Adds support for ScrapeClasses as supported by the Prometheus Operator. Users can use these to add global configurations to multiple (or even all) PodMonitors and ServiceMonitors.

I need this feature to get rid of the default labels (pod, container, namespace, ...) that the Prometheus-Operator automatically adds to all PodMonitors and ServiceMonitors as described in https://github.com/prometheus-operator/prometheus-operator/blob/main/Documentation/user-guides/running-exporters.md#podmonitors. I consider these labels problematic and redundant, because they are already present as resource-attributes using proper Otel Semconv names. But I cannot safely drop these labels at the collector, because at this stage I cannot distinguish actual metric labels from the labels added by the Prometheus Operator. So I want to use a default ScrapeClass to globally drop these problematic labels before the metrics are scraped.
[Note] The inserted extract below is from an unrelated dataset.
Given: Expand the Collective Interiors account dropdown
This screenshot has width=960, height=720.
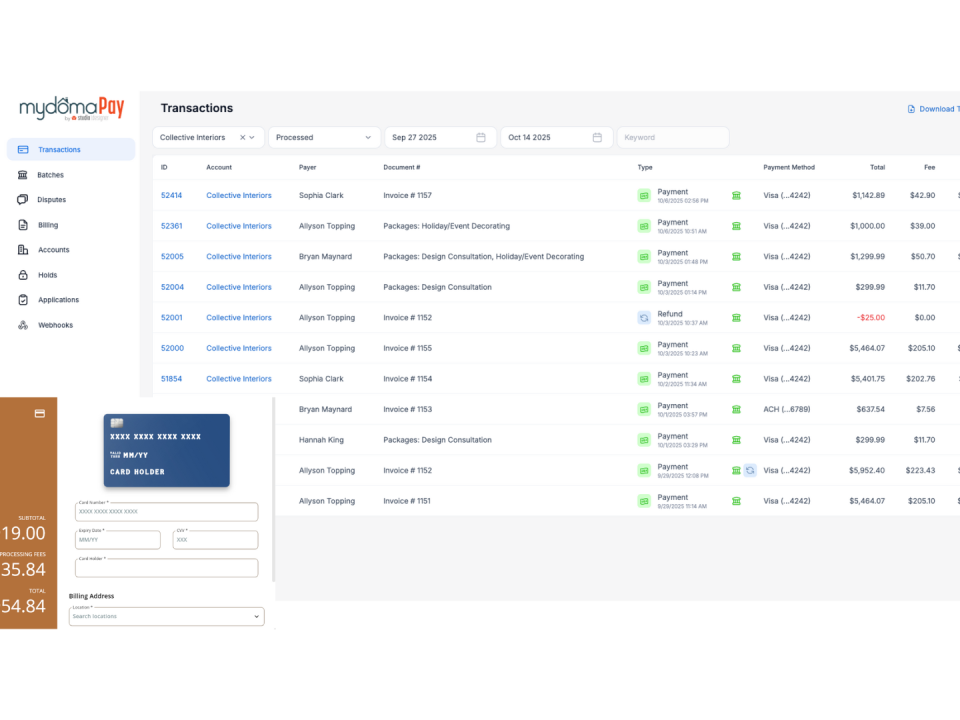Looking at the screenshot, I should [253, 137].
In #3600 (comment) @swiatekm raised a concern:

One point worth mentioning is that unlike in prometheus-operator, in a target allocator + otel collector setup, service discovery and scraping happen in different applications. Right now we solve the issue around credentials by encrypting traffic between the target allocator and prometheus receiver, and simply exposing them via target allocator endpoints. Not sure if that makes any difference for scrape classes specifically.

Looking at the code, I believe this concern does not apply. The configuration of the scrape-classes are simply merged with the configurations found in PodMonitors and ServiceMonitors. The TargetAllocator simply retrieves the merged configuration from the Prometheus Operator code, so the Target Allocator cannot even distinguish whether the configuration originates from a PodMonitor or a ScrapeClass.
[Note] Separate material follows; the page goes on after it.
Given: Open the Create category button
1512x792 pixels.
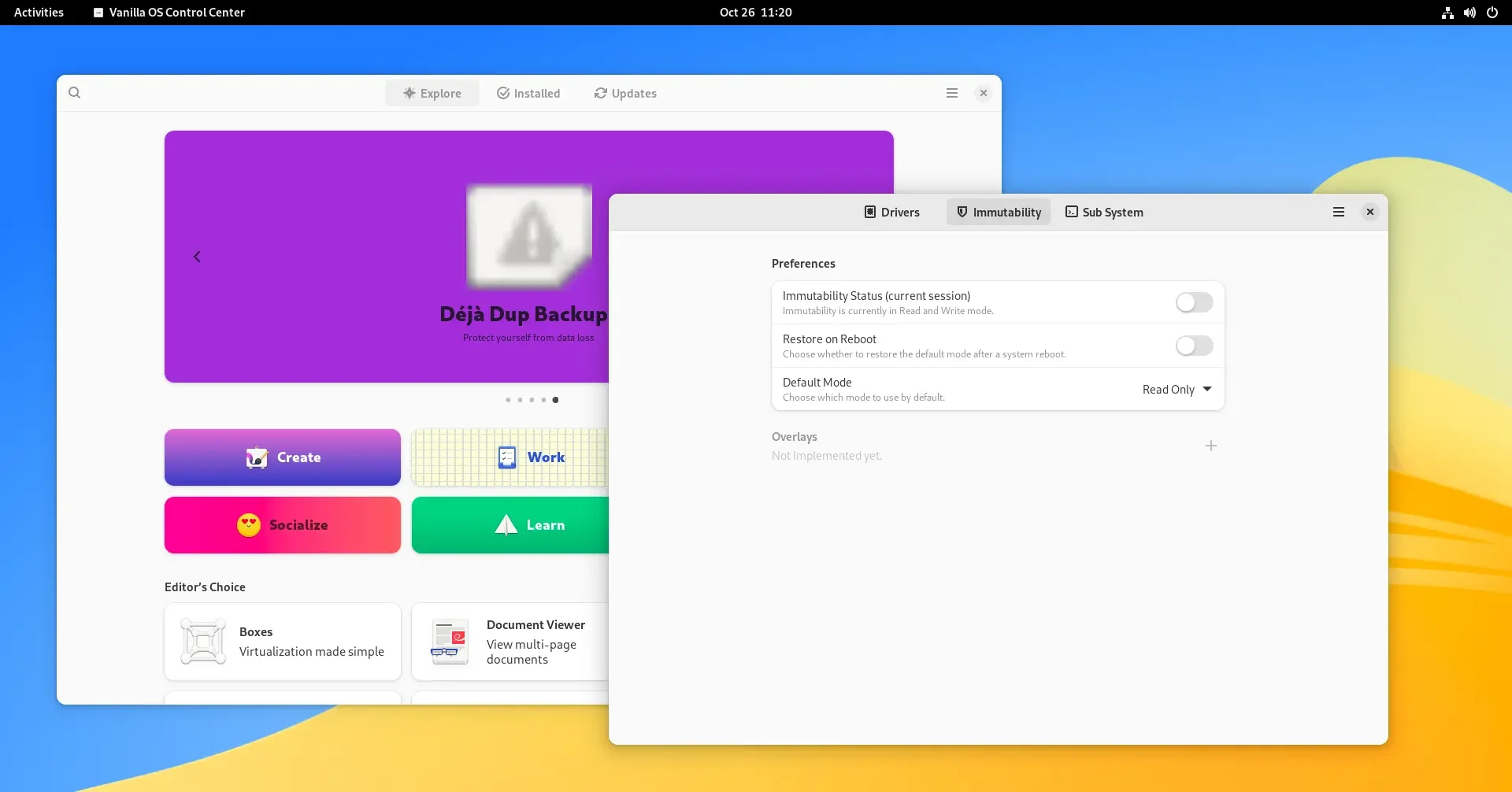Looking at the screenshot, I should 283,457.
Link to tracking Issue(s): #3600

Testing:

I added a test-case that adds a simple scrape-class to the PrometheusCR configuration and let a PodMonitor reference it. The configuration of the scrape-class is correctly added to the resulting prometheus scrape-config.

Documentation:

Mentioned in README and re-generated API docs.

@ChristianCiach ChristianCiach requested a review from a team as a code owner July 24, 2025 18:44
@ChristianCiach
Copy link
Contributor Author

@nicolastakashi I just see that you offered to work on this in #3600 (comment). This was a while ago though and the changes are pretty small, so I hope you are okay with me taking the plunge on this.
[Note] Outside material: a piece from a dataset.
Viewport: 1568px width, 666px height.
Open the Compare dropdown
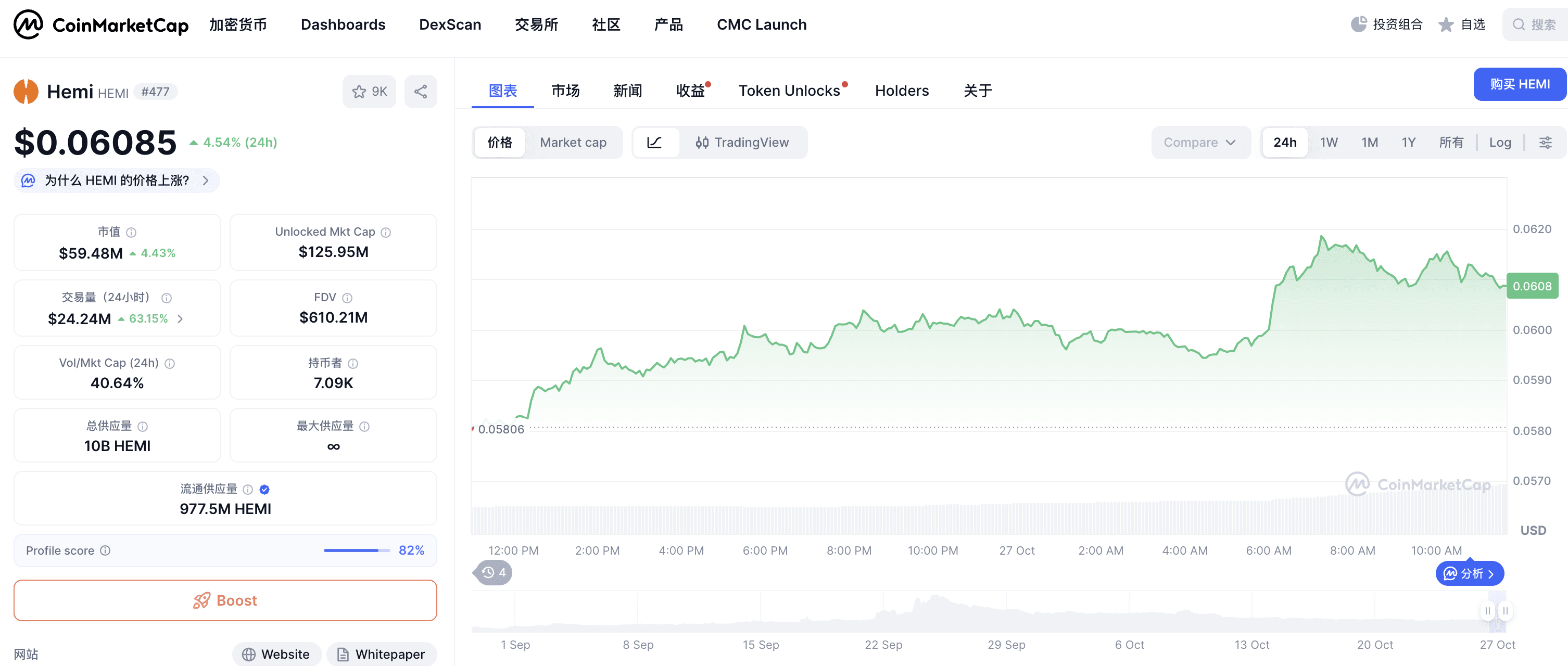click(1199, 143)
@ChristianCiach ChristianCiach force-pushed the allocator-scrapeclasses branch 3 times, most recently from e2652bc to ae7b1bd Compare July 24, 2025 19:13
@nicolastakashi
Copy link
Contributor

@nicolastakashi I just see that you offered to work on this in #3600 (comment). This was a while ago though and the changes are pretty small, so I hope you are okay with me taking the plunge on this.

Thank you very much for working on that @ChristianCiach 🙏🏽

Copy link
Contributor

@nicolastakashi nicolastakashi left a comment

Choose a reason for hiding this comment

The reason will be displayed to describe this comment to others. Learn more.

LGTM

@ChristianCiach
Copy link
Contributor Author

ChristianCiach commented Jul 24, 2025

The OpenTelemetryCollector CRD doesn't yet offer to configure these ScrapeClasses via .spec.targetAllocator.prometheusCR.scrapeClasses. I use the TargetAllocator standalone, so I don't really care about the rest of the Operator and its CRDs. If possible I would like this PR being merged without touching the rest of the operator. If you want me to, I would gladly try to extend the operator (and the CRDs) in a follow-up PR.

@ChristianCiach
Copy link
Contributor Author

ChristianCiach commented Jul 24, 2025

Scratch the comment above. I've pushed a commit to extend the OpenTelemetryCollector CRD, added a test case, extended the README and re-generated the API docs.

Please don't be alarmed that I've touched the surrounding tests. Adding my test was a miserable experience, because some of the existing test cases changed some common variables without any regard for the following tests. I've cleaned this up a bit, so the test cases in this function are more independent. I've taken great care to ensure that the tests still test what they're designed to test.

@ChristianCiach
Copy link
Contributor Author

ChristianCiach commented Jul 25, 2025

Looks like I didn't properly generate the CRD yamls (hence the failed pipelines). Sorry, I know next to nothing about building Operators and CRDs. I will look into it.

Edit: Should be all good now. https://github.com/open-telemetry/opentelemetry-operator/blob/main/CONTRIBUTING.md#local-development-cheat-sheet is a life-saver for people new to Go.

@github-actions
Copy link
Contributor

github-actions bot commented Jul 25, 2025

E2E Test Results

 33 files  ±0  221 suites  ±0   3h 47m 19s ⏱️ - 3m 52s
 85 tests ±0   85 ✅ ±0  0 💤 ±0  0 ❌ ±0 
225 runs  ±0  225 ✅ ±0  0 💤 ±0  0 ❌ ±0 

Results for commit cabb803. ± Comparison against base commit 087f27e.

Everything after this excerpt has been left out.